* WHAT NEEDS TO BE DONE *
Copy every line of the records below that holds the word "Expand".

------ DATA FOR THIS TASK ------

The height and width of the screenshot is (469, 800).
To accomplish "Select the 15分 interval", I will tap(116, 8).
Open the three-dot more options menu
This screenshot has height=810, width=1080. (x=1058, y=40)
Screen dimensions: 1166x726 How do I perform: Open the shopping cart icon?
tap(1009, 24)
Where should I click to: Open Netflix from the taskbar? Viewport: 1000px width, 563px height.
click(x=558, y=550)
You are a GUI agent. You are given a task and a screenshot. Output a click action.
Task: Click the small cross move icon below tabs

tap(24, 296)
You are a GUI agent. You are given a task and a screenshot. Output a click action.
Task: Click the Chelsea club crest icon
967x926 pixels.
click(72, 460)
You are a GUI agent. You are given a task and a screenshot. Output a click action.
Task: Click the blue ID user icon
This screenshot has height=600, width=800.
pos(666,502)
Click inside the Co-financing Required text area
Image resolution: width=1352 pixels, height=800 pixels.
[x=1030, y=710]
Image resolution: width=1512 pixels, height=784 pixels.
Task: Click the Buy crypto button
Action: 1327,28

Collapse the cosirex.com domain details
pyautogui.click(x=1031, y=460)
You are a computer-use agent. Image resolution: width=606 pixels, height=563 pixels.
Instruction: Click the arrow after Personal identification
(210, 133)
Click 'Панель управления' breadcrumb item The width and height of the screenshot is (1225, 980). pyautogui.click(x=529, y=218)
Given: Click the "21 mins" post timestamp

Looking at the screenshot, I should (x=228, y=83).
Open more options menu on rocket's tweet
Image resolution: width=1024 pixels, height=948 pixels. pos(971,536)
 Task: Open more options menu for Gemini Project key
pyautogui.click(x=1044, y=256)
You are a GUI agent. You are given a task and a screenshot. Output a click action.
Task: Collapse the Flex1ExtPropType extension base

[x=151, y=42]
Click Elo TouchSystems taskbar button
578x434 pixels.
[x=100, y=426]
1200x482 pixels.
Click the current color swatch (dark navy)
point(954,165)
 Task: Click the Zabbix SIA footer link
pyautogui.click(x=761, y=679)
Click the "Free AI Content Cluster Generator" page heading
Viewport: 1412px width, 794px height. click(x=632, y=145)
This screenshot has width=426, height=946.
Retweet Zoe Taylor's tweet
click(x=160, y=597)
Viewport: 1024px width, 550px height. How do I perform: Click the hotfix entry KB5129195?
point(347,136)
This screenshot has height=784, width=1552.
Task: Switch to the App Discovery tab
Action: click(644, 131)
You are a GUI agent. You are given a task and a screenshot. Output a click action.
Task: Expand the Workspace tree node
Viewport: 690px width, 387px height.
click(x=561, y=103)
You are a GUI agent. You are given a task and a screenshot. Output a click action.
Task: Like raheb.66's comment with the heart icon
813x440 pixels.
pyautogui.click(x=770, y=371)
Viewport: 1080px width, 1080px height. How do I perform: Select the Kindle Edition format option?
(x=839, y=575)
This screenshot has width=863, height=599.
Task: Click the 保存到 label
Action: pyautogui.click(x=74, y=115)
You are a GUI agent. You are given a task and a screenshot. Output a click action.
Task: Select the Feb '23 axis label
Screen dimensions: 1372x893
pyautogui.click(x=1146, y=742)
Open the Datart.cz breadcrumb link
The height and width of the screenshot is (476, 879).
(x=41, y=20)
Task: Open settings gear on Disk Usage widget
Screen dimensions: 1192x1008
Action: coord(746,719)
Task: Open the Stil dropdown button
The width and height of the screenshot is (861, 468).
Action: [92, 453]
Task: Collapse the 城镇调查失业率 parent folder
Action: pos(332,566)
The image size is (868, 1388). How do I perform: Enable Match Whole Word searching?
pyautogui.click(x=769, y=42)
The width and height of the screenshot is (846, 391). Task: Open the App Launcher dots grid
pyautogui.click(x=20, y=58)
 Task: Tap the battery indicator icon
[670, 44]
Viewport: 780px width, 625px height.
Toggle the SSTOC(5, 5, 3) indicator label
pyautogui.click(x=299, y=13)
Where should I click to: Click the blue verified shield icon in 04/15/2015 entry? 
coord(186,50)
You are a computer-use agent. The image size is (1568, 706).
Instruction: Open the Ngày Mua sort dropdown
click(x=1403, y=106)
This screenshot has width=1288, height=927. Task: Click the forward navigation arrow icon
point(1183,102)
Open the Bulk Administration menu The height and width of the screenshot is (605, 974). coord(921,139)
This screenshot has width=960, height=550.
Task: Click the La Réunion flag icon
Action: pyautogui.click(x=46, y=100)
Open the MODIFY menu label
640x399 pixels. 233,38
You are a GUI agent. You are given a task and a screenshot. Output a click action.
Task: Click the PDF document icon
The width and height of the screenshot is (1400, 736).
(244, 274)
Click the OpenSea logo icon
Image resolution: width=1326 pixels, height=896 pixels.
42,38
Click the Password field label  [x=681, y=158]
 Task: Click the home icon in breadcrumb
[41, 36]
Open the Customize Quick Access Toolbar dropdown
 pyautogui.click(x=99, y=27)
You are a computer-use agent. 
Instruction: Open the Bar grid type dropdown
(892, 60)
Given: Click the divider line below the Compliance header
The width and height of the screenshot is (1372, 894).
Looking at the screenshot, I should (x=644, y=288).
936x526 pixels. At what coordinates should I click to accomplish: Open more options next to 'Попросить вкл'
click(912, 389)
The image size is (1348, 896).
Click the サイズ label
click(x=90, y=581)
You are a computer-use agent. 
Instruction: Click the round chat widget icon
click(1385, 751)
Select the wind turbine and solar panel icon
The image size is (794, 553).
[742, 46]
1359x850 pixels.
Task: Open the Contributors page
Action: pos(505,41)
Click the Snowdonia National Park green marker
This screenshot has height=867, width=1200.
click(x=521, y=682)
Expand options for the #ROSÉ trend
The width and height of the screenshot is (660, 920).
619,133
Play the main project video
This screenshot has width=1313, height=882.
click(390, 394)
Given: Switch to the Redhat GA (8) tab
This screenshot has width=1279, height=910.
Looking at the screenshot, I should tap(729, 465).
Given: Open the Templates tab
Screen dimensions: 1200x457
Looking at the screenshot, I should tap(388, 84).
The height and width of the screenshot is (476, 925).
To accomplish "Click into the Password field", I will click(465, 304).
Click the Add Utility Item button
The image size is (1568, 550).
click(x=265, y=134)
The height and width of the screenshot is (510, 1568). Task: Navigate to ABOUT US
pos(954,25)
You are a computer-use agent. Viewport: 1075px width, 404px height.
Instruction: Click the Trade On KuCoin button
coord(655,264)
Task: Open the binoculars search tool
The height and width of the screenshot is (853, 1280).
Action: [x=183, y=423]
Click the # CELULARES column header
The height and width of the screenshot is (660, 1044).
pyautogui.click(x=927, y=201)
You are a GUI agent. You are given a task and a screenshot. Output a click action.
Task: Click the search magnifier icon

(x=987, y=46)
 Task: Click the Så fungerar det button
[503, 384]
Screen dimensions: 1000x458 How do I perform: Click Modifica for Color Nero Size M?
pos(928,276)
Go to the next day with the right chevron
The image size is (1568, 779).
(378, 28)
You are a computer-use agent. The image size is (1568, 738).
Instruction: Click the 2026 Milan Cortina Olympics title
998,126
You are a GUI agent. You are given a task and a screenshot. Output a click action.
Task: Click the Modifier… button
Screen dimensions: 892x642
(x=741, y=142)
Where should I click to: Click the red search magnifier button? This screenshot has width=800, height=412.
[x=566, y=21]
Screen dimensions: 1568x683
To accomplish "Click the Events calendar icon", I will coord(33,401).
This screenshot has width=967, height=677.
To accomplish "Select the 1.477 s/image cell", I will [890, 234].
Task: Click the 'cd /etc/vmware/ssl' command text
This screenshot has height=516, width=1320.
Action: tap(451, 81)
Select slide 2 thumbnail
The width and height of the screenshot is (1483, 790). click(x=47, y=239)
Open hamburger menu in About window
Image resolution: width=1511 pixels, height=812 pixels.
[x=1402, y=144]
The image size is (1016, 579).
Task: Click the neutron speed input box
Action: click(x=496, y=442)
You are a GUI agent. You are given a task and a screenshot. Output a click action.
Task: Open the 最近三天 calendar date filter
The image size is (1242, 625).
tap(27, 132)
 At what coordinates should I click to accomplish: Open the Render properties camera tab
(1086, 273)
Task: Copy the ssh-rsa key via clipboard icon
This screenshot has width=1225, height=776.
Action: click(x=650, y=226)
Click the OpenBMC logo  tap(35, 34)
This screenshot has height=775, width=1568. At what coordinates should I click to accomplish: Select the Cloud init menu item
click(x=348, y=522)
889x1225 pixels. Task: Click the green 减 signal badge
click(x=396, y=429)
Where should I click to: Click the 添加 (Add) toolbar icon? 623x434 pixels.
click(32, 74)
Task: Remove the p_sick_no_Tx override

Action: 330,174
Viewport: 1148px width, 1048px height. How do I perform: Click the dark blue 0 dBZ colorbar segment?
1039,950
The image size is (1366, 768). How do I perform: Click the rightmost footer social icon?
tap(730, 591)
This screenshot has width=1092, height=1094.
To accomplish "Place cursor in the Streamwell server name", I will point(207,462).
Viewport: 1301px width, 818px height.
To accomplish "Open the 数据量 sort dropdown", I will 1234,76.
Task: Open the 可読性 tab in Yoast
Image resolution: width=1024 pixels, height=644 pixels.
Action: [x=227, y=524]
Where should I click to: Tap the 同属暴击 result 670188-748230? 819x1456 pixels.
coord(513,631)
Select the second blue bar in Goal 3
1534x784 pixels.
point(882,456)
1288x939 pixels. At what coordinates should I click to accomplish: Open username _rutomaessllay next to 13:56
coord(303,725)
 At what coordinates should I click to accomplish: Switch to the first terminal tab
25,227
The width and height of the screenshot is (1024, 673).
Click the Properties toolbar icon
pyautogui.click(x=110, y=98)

------

* YOUR RESPONSE *
Task: Expand the Workspace tree node
Expand options for the #ROSÉ trend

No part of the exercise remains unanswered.